DATASET EXTRACT ->
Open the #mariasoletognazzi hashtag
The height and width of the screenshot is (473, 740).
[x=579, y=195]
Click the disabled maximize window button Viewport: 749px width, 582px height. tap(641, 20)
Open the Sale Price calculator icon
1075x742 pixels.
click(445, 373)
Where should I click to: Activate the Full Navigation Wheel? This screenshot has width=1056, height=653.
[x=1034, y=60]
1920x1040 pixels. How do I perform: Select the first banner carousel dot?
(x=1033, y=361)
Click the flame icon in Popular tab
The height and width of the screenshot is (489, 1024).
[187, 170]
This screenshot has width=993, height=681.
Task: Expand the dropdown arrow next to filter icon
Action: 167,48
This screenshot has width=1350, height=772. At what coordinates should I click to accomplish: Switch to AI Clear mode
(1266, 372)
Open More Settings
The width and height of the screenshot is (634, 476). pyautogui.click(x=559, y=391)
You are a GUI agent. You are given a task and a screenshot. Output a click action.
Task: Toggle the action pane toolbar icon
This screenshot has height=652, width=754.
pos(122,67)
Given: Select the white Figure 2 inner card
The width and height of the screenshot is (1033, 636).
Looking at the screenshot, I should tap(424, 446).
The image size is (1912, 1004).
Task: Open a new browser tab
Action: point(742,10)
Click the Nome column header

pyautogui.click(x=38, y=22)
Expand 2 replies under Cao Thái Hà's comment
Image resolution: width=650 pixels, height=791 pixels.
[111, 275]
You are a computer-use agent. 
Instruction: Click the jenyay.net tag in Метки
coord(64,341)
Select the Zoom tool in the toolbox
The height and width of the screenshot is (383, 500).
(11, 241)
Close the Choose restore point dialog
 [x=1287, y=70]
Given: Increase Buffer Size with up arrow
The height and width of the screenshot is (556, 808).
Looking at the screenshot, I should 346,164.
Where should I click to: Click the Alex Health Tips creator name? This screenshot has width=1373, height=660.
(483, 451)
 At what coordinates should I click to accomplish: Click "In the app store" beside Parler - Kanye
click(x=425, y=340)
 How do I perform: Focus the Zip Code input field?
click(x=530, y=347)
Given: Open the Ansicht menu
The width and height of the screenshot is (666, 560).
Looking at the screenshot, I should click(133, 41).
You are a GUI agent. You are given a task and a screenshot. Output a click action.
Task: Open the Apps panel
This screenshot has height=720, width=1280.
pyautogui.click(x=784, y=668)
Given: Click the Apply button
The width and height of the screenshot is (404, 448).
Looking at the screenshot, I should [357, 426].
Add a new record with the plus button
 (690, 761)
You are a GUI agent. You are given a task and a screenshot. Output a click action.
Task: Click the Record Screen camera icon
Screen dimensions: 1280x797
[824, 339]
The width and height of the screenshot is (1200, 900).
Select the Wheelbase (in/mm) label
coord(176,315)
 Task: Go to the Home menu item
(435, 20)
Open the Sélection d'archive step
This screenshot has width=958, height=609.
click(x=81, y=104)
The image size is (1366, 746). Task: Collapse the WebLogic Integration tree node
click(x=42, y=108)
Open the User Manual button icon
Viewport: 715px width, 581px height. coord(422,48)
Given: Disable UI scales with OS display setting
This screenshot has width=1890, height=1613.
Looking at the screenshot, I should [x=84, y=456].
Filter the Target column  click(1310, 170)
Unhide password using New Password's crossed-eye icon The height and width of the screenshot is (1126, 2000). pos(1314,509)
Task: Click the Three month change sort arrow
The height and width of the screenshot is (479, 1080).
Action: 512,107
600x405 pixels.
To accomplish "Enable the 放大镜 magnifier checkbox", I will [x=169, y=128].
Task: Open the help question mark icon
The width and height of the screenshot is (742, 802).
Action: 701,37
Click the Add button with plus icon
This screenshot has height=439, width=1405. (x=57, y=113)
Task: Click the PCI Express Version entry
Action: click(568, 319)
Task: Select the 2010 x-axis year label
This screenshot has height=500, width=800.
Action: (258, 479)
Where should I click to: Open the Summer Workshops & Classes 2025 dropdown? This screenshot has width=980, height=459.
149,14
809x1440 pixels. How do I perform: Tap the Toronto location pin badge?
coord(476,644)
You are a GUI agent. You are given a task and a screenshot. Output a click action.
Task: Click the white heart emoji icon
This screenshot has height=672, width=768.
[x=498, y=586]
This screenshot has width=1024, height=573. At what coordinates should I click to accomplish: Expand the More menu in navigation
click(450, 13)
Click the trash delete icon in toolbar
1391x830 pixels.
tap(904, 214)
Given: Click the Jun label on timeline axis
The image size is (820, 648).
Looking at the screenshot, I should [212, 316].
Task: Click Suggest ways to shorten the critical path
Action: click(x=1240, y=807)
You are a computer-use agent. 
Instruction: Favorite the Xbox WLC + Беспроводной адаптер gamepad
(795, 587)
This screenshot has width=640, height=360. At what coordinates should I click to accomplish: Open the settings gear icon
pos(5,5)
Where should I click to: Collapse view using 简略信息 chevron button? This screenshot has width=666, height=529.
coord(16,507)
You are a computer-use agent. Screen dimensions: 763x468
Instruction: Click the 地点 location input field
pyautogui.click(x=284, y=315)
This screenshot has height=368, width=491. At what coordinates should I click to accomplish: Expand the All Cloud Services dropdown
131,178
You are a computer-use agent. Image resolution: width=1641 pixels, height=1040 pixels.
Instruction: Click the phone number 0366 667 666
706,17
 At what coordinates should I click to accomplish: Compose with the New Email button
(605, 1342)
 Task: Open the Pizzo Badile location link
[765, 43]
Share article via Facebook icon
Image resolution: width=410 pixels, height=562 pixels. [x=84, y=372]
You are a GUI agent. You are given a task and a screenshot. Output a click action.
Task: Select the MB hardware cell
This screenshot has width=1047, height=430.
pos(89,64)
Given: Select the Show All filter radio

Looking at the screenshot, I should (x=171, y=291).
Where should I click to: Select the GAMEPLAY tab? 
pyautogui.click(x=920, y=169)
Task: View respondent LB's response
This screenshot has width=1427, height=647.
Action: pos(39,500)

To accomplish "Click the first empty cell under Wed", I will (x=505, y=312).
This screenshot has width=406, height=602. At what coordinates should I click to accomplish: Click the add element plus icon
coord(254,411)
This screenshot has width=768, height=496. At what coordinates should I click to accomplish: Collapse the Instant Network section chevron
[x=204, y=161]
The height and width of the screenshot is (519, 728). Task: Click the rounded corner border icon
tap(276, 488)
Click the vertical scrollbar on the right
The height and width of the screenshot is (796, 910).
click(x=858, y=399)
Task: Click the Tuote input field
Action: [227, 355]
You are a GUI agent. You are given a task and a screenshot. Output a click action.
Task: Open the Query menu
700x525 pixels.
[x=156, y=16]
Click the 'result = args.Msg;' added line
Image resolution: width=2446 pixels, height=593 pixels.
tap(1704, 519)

PROBLEM TO SOLVE ->
Among the lines above, please find those with "cell" and copy them.

SOLUTION FOR THIS PROBLEM ->
Task: Select the MB hardware cell
To accomplish "Click the first empty cell under Wed", I will (x=505, y=312).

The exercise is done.